Collected data
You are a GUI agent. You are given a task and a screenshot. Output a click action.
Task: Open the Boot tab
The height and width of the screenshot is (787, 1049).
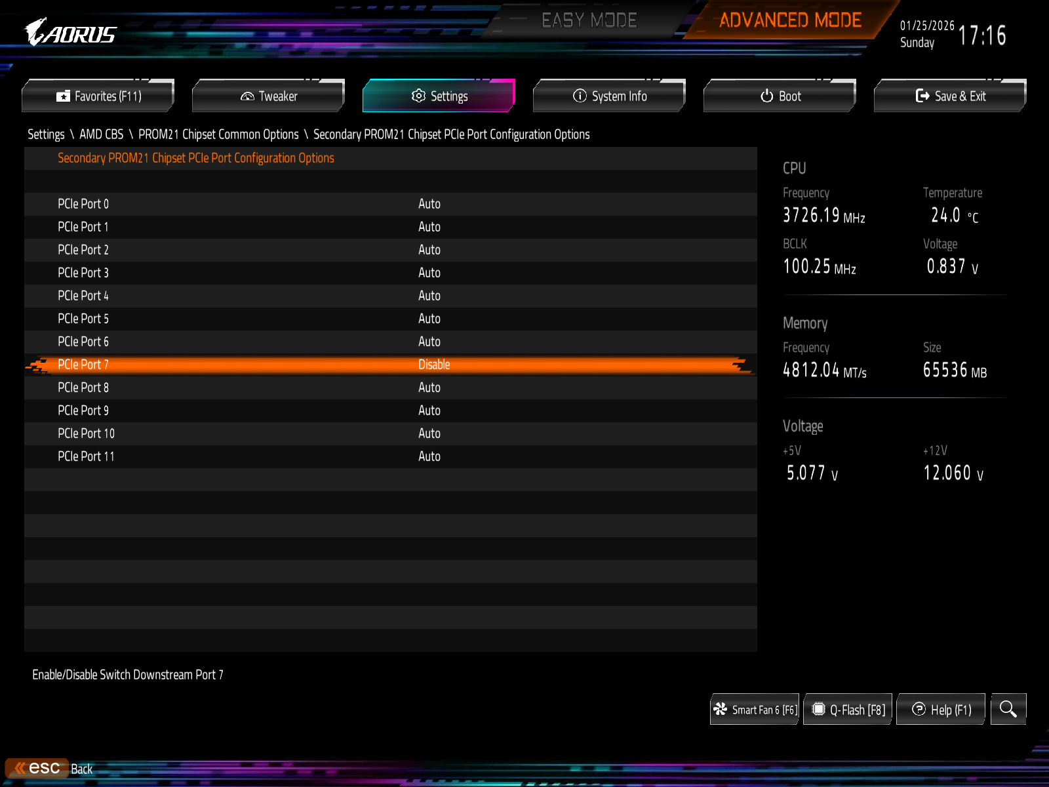point(780,96)
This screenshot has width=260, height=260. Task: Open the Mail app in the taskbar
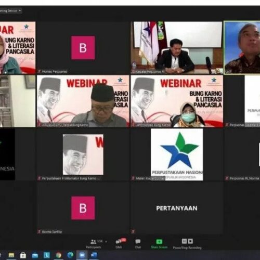[35, 255]
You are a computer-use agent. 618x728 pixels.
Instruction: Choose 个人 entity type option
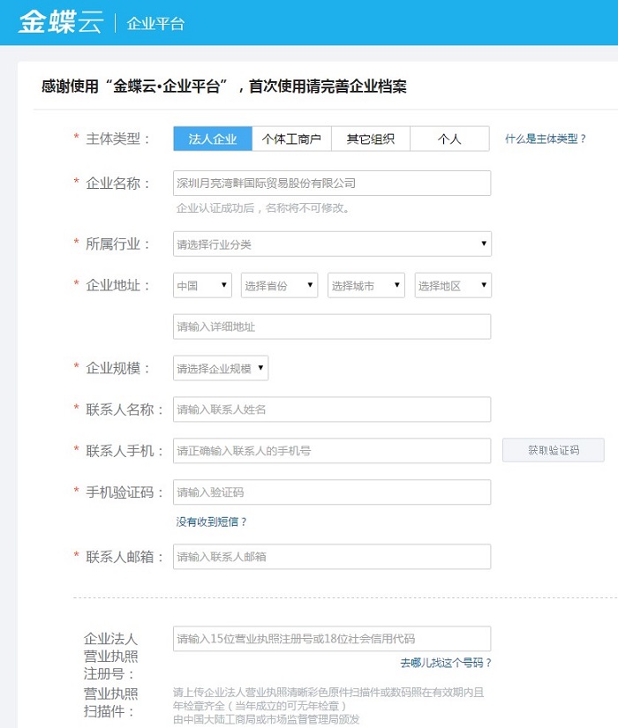[449, 139]
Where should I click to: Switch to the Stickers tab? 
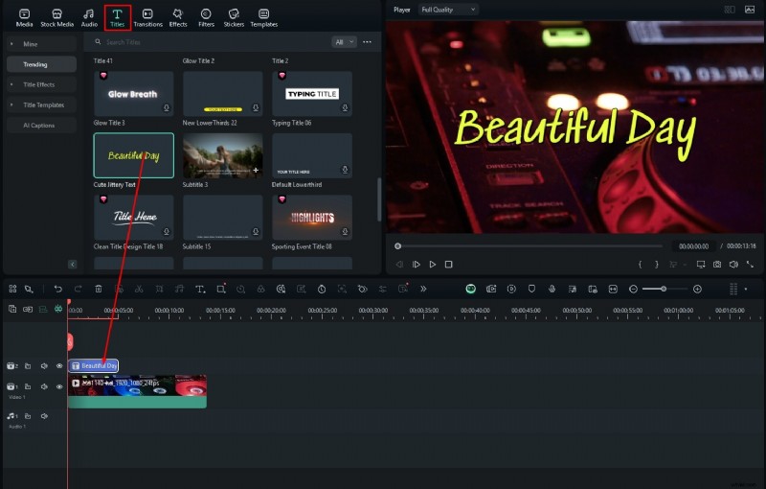234,17
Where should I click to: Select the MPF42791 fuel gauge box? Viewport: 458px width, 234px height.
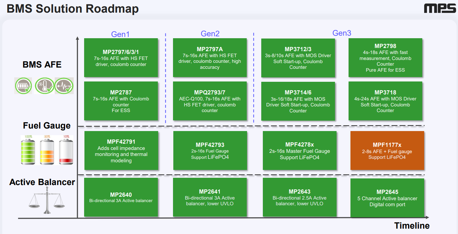pos(121,151)
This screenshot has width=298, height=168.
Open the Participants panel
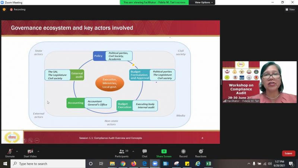pos(121,153)
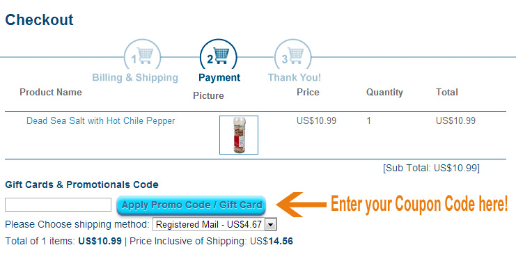
Task: Click the Sub Total US$10.99 text
Action: (431, 168)
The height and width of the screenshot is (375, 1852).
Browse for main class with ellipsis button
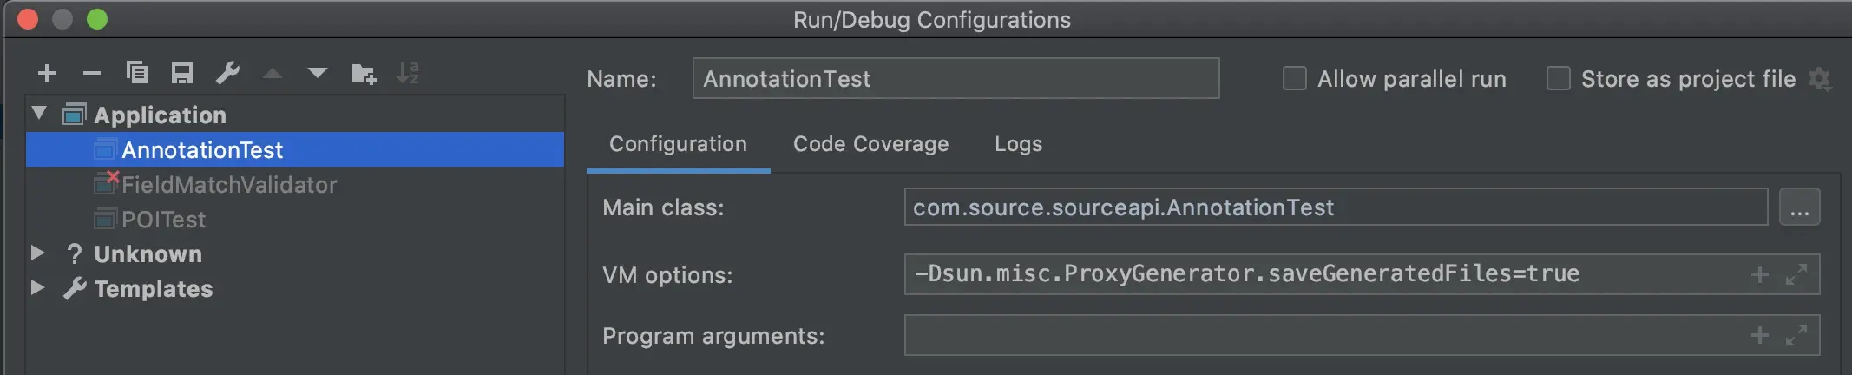click(1799, 207)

» Your assignment: Reproduce every entry word for word, but omit the pictures.

» Exercise solution:
You are a GUI agent. You are given a task and a screenshot. Output a click action.
Task: Open the Boot tab
The height and width of the screenshot is (787, 1049).
point(780,96)
This screenshot has width=260, height=260. Task: Open the Mail app in the taskbar
[35, 255]
You are a computer-use agent. 618x728 pixels.
Instruction: Choose 个人 entity type option
[449, 139]
Where should I click to: Switch to the Stickers tab? 
234,17
Where should I click to: Select the MPF42791 fuel gauge box? Viewport: 458px width, 234px height.
pos(121,151)
This screenshot has width=298, height=168.
Open the Participants panel
pos(121,153)
Task: Click the Sub Total US$10.99 text
Action: (431, 168)
The height and width of the screenshot is (375, 1852).
Browse for main class with ellipsis button
click(1799, 207)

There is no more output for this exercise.